GOAL OF THE EXERCISE: For this exercise, please transcribe exactly and only the lines from the one containing "This screenshot has width=1500, height=812." through the end of the material, both ends included, without pictures.

DATA EXTRACTS:
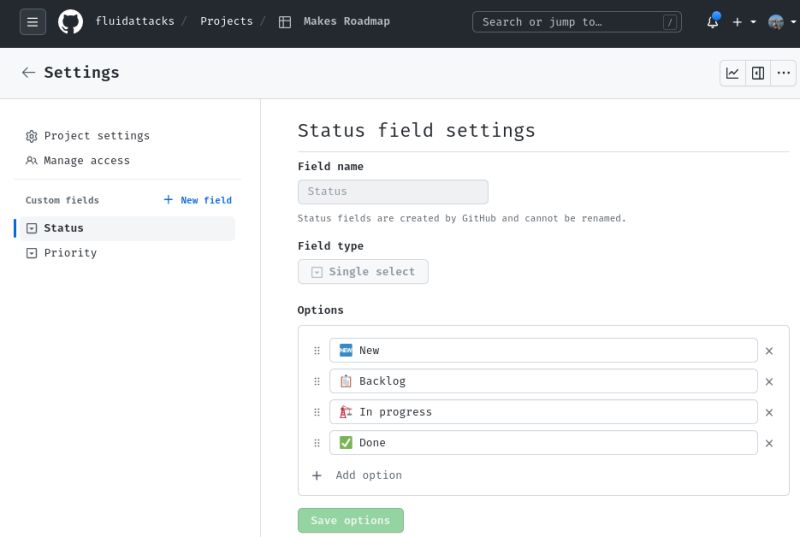Delete the In progress option
The width and height of the screenshot is (800, 537).
pyautogui.click(x=769, y=412)
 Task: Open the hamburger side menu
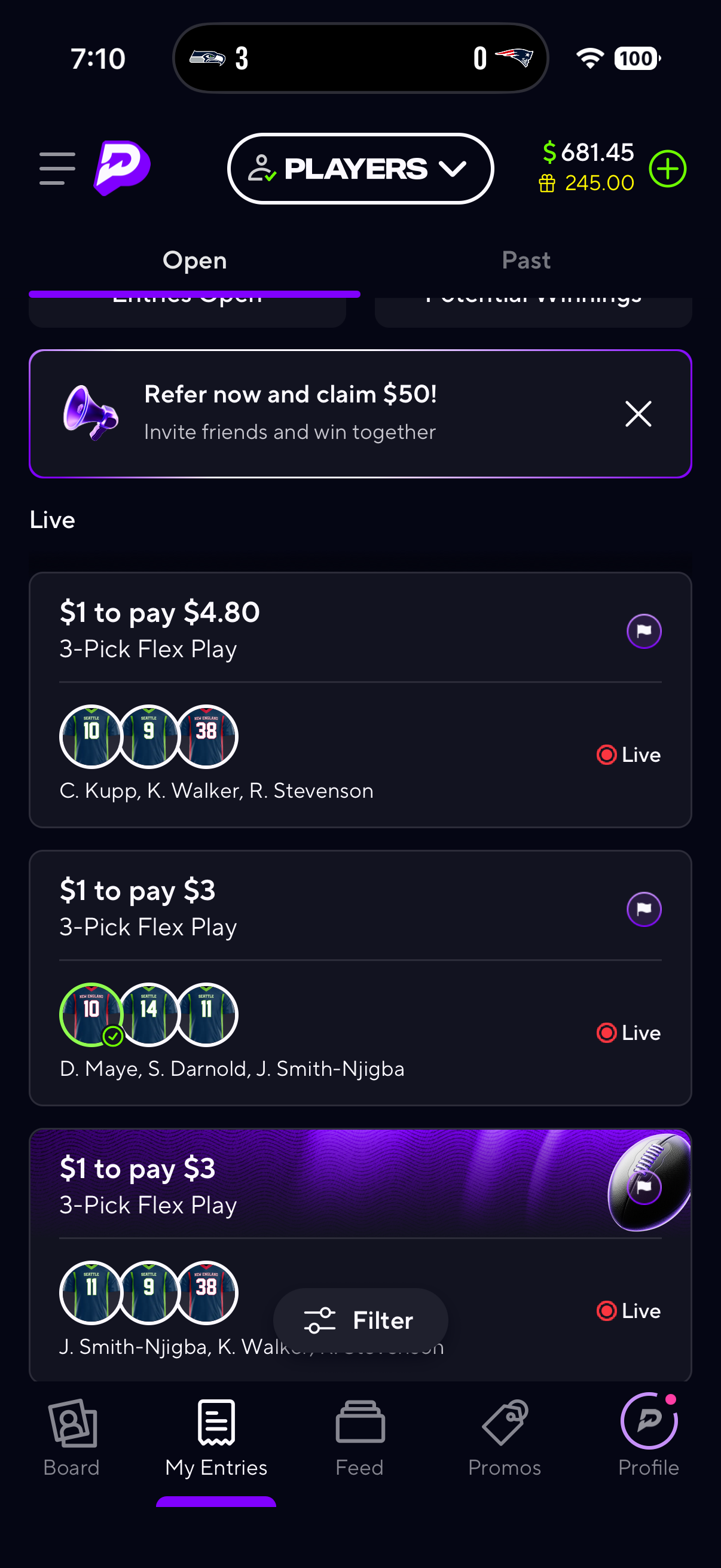pos(57,169)
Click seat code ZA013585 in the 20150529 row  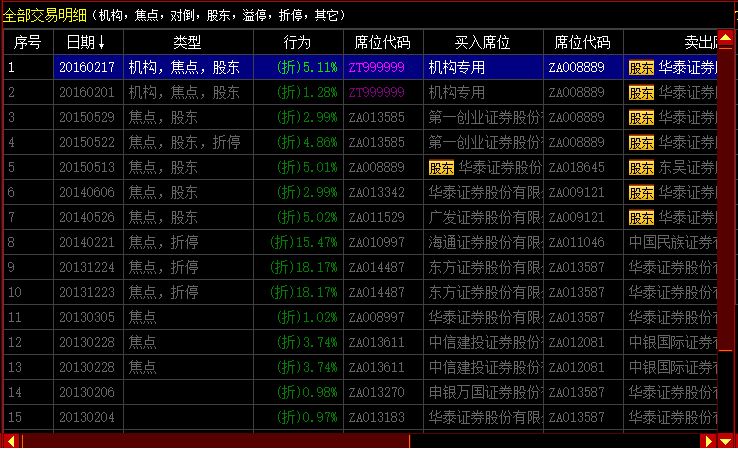pyautogui.click(x=377, y=118)
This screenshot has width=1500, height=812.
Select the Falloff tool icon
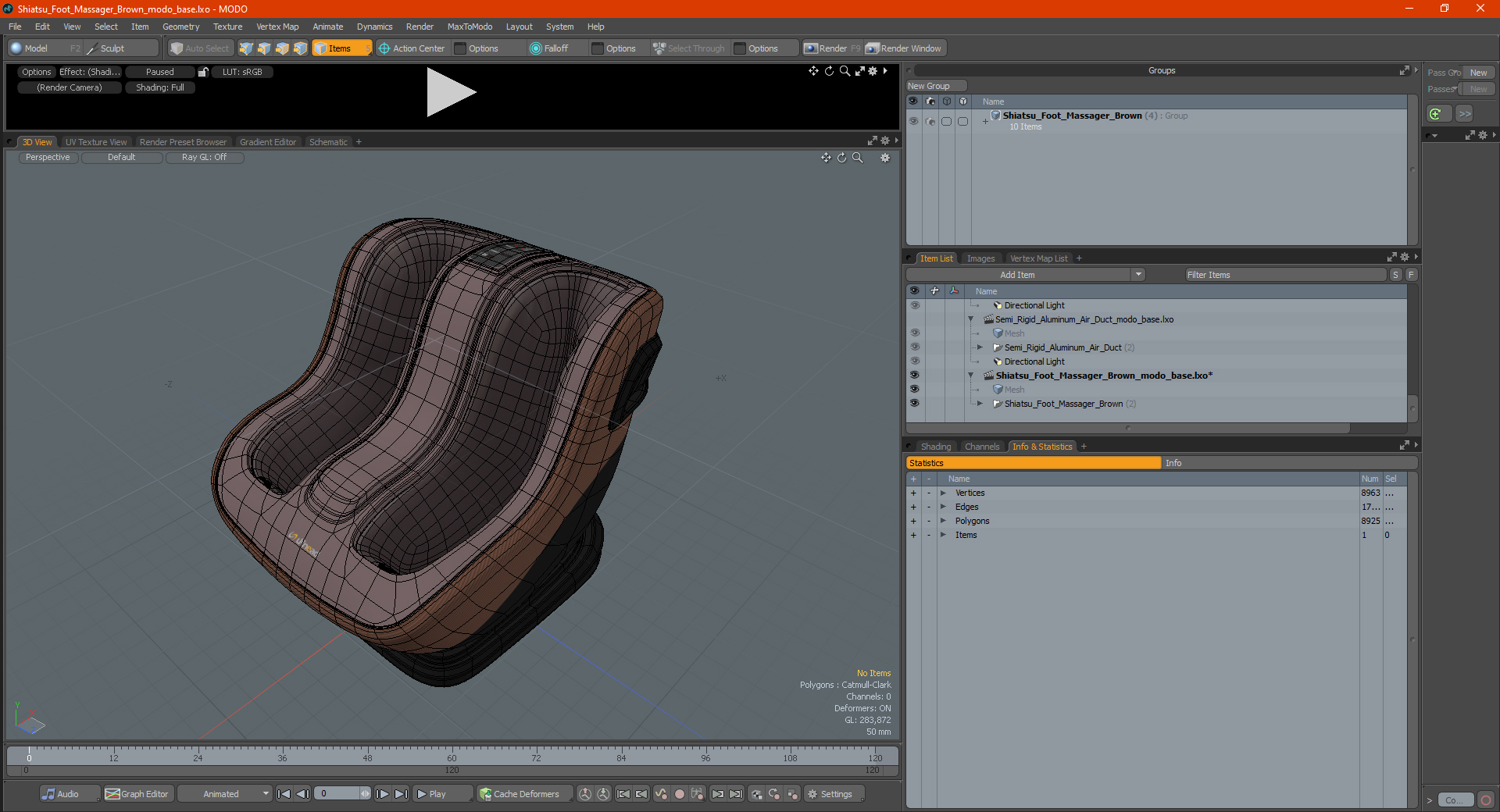pos(535,48)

TASK ANSWER:
This screenshot has width=1500, height=812.
Select the Falloff tool icon
pos(535,48)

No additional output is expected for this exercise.